American ventriloquist (born 1954)

Ronn Lucas (born 1954) is an American ventriloquist and stand-up comedian.

==Career==
Lucas grew up in El Paso, Texas and graduated from Eastwood High School in 1972. By the time he was 10, Lucas could speak without moving his mouth.

He began his career performing at Saint Timothy's Lutheran church located in El Paso, Texas. At 21, he began touring the country. “I was hired by the Billy the Kid Clothing Company, which was big in El Paso at the time; they hired me to tour the country with a Billy the Kid puppet”, Lucas said. Though that contract was only for a year, it reinforced Lucas’ dream of being in show business, an arena where he has excelled. In September 2004, he received a standing ovation on the Muscular Dystrophy Association Telethon and host Jerry Lewis said, “It doesn’t get any better than that.” In 2005, the Smothers Brothers presented Lucas with the Askins Achievement Award at the ninth annual Vegas Ventriloquist Festival.

He has received many accolades for his work, including several titles as the best entertainer in Las Vegas. He has performed in numerous live shows and television performances. He first made the national scene by winning the Showtime cable network's national "Laff-Off" competition

Lucas has headlined six separate stints in Las Vegas, Nevada at five different hotels, most recently at Planet Hollywood Resort and Casino, where his show was signed to a five-year deal in December 2006, but closed midway through 2007 for unknown reasons. His headlining stint prior to that was at the Rio Hotel. His show there ran from some time prior to 2003 until Fall 2006. He was the first ventriloquist in the history of Las Vegas to have a long-running show.

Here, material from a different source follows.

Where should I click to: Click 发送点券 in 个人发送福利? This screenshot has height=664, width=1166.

Lucas has been a performer on CBS specials at the Kennedy Center for President Ronald Reagan, at Ford's Theatre for President Bill Clinton, and again at Ford's Theatre for President George W. Bush. He also performed at the London Palladium for Queen Elizabeth.

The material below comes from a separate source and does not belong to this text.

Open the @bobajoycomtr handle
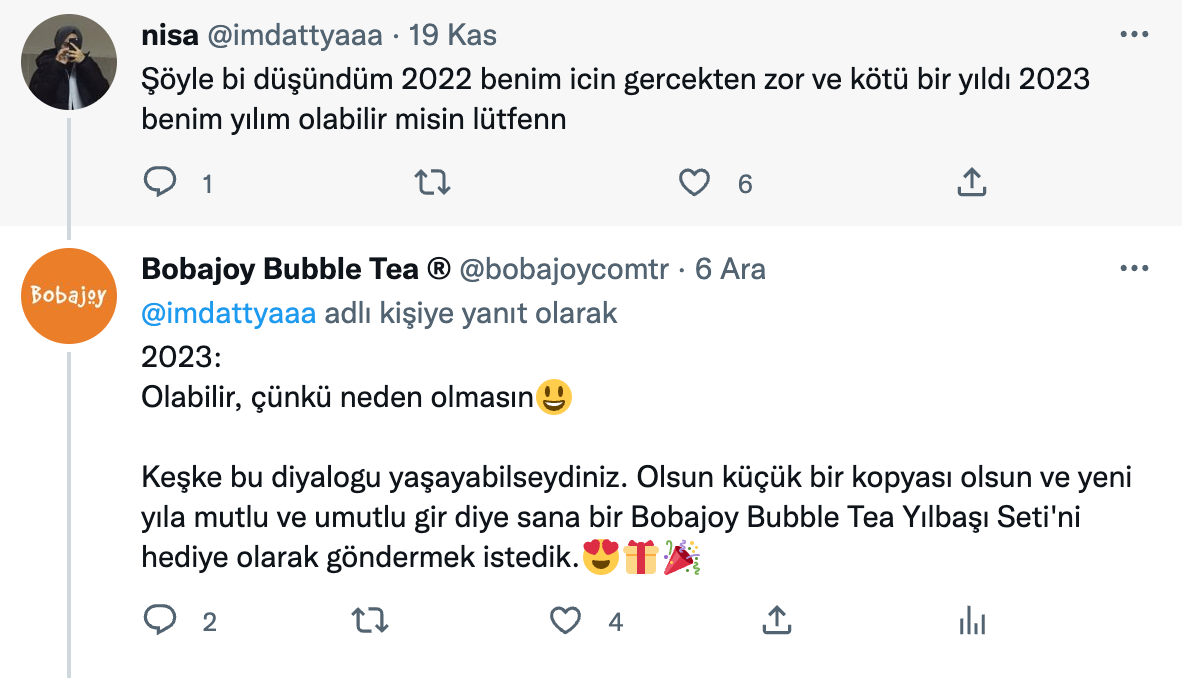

Some of his most frequently used puppets include Buffalo Billy, Chuck Roast, and Scorch, the latter who starred in his own extremely short lived sitcom Scorch. He also has a routine in which he uses an audience member as a dummy.

===Television===
Lucas had his own U.K. television series for Thames Television entitled The Ronn Lucas Show (1990-1995) which lasted for five years. He was also a semi-regular on the 1990 revival of Match Game and the 1988 revival of The Smothers Brothers Comedy Hour.

Lucas has also been a regular on sitcoms and variety shows, including Super Dave, Night Court, Silk Stalkings, L.A. Law, Nip/Tuck, along with appearances on The Late Show with David Letterman, The Tonight Show with Johnny Carson, The Tonight Show with Jay Leno, America's Funniest Home Videos, Xuxa, and Circus of the Stars.

Lucas released a DVD of the Disney Channel special Who's In Charge Here?

==Works==
Lucas co-authored the book "Better Living Through Ventriloquism": How to Say What You Shouldn't And Get What You Want.